To use a concrete example: notebooks let you run cells out of order. This is helpful when you make a change and want to re-run previous code. This can also spiral out of control and lead to unmanageable, messy state. But the people who like notebooks probably like them precisely because they facilitate doing things that “normal” tools don’t.
Another one is running one notebook inside another using the `%run% magic. This is literally called magic— that might tip you off that you really shouldn’t be doing this—but at the same time, it’s convenient and reduces the requirement to understand how modules and packages work in Python.
Notebooks do a lot to lower the barrier to entry to programming—“here, just go to this page in Chrome!"—but they introduce a lot of faulty abstractions and incorrect models along the way. To what extent are these acceptable? Do they harm learning in the long run, or are they worth it for making programming more accessible? How much does this depend on the audience (professional data scientists, which this paper studied, vs. people trying to learn programming)?
Design opportunities
Data scientists reported that proper coding assistance within notebooks was “almost non-existent,” as discussed above. The Python for VS Code team has done a great job at supporting Jupyter notebooks natively within VS Code, but inconsistency between the VS Code Jupyter and Jupyter itself poses its own challenges.

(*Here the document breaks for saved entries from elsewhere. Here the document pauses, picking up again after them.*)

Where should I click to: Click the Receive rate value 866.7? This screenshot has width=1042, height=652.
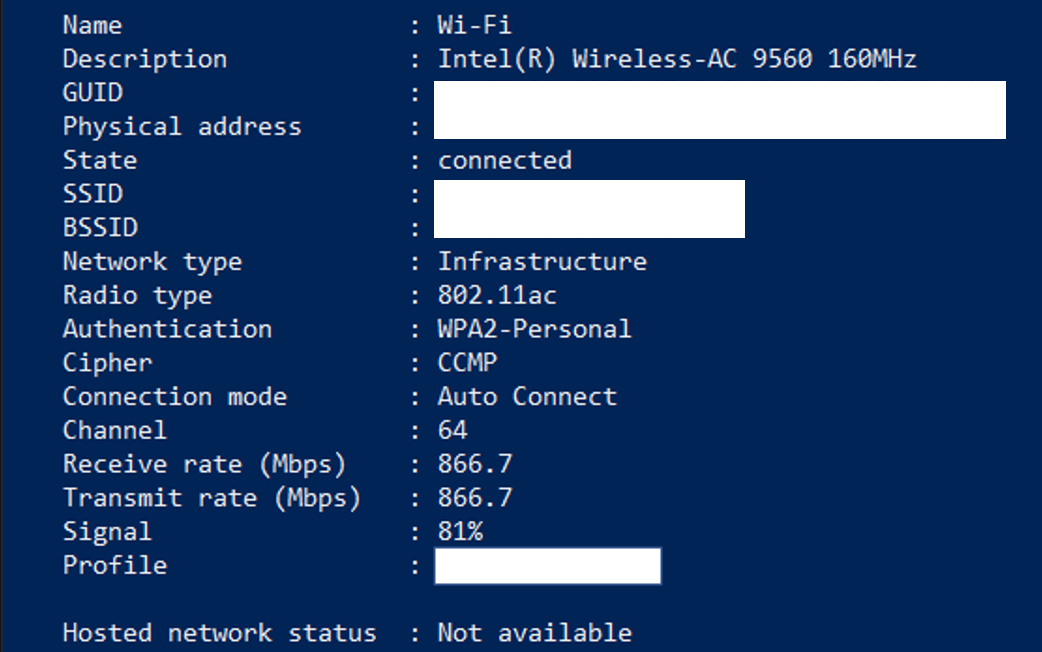coord(475,464)
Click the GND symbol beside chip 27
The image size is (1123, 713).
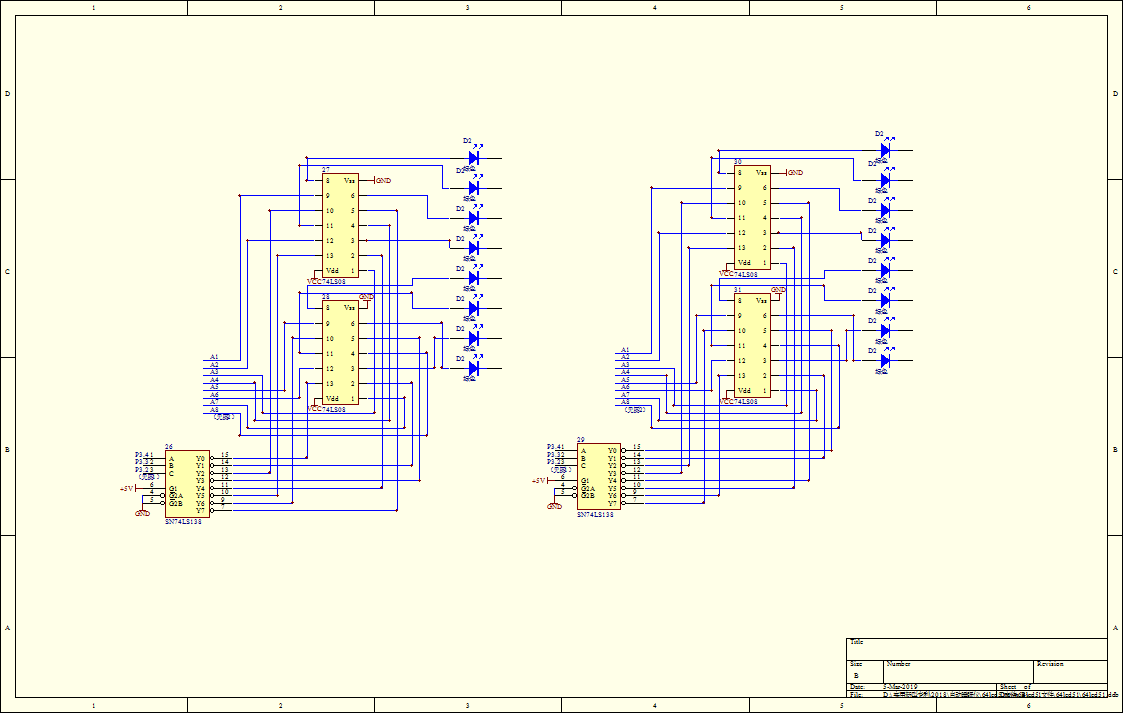click(x=382, y=180)
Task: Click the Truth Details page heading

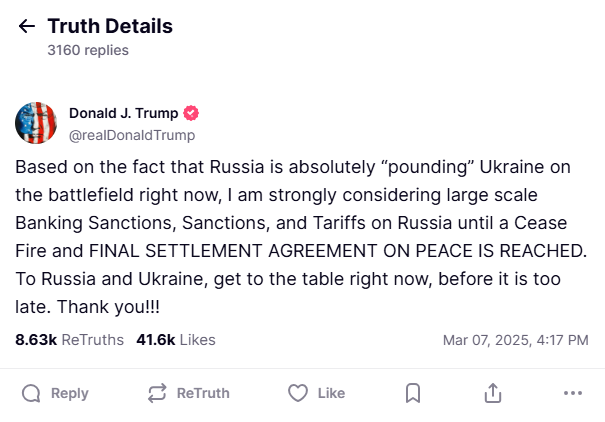Action: (x=110, y=27)
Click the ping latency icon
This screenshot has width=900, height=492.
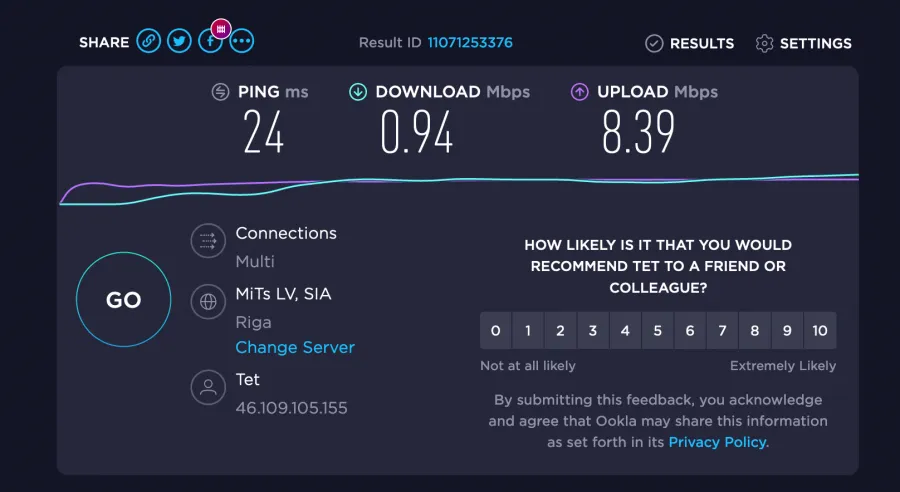tap(220, 92)
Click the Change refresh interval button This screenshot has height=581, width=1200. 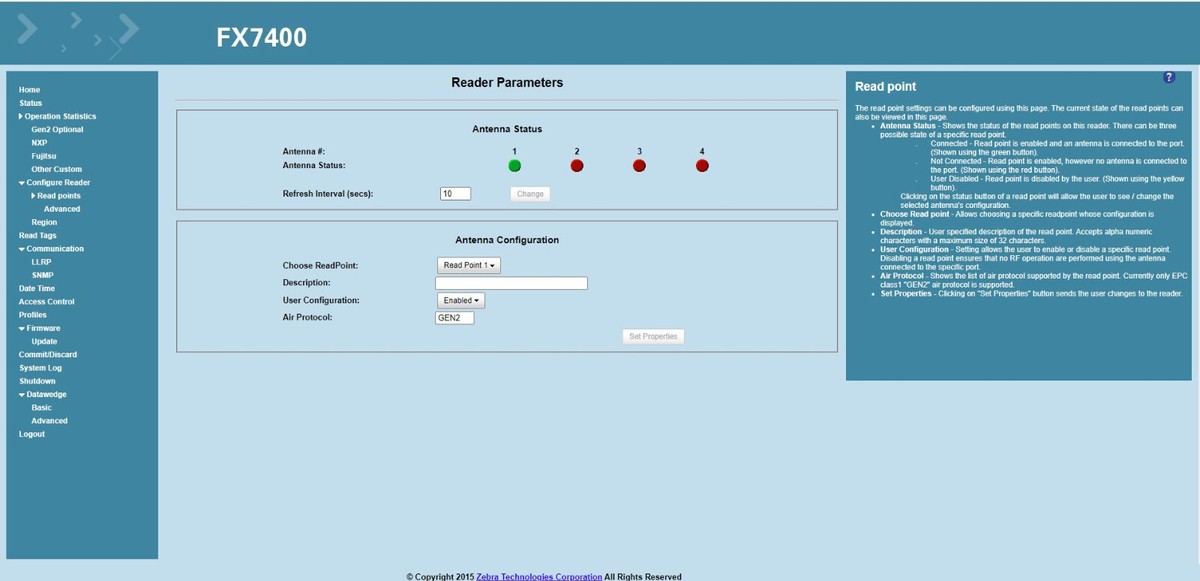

Deploying notebooks is a challenge, too; deployment is one of my personal blind spots, and heavy use of notebooks makes it harder to productionalize code. Data scientists, the authors find, generally desire “push-button approaches” for deployment. This sets off alarm bells—running real software is hard, and sending a notebook off into the wild seems like a terrible idea. But that’s the same question about the cost of abstraction that I wrote about above.
This work focused on professional data scientists (hi!). It may not generalize to hobbyists, educators or students, or other kinds of programmers. This also focused on Jupyter notebooks, since most participants used those, and in my experience when people hear “notebooks” they think of Jupyter … but there are other notebook ecosystems out there.
Reflections
It’s funny how a paper using interviews and surveys can be called “a systematic mixed-method study using field observations, semi-structured interviews, and a confirmation survey with data science practitioners.” Academic writing.
I was pleased to see the authors address construct validity at the end of the paper. The question of “are we studying the right thing?” is a useful one to ask, and the authors are confident that they were from (1) calculating inter-rater reliability, (2) using a survey to link interviews and field results, and (3) discussing findings with a few other data scientists and notebook developers.s
From reading all these papers, I’m also starting to see a lot of common themes in how this kind of research goes: using Cohen’s kappa for inter-rater agreement when coding interviews, using Likert scales for surveys, specifying recruitment for study particpiants, and more. The important consequence of this is that it makes reading the papers faster, because I don’t have to spend time thinking about those parts anymore. Growth!
It’s also interesting to consider how immediately applicable this work is. A lot of the papers I read are more theoretical or aspirational, trying to understand some part of the world or a piece of a complex system or why humans are the way that they are. It’s obviously valuable, but the applications are not always immediately clear. Here, though, the questions is astoundingly practical: “how do data scientists’ tools limit them?” and “how can we make them better?". This work can inform short-term design.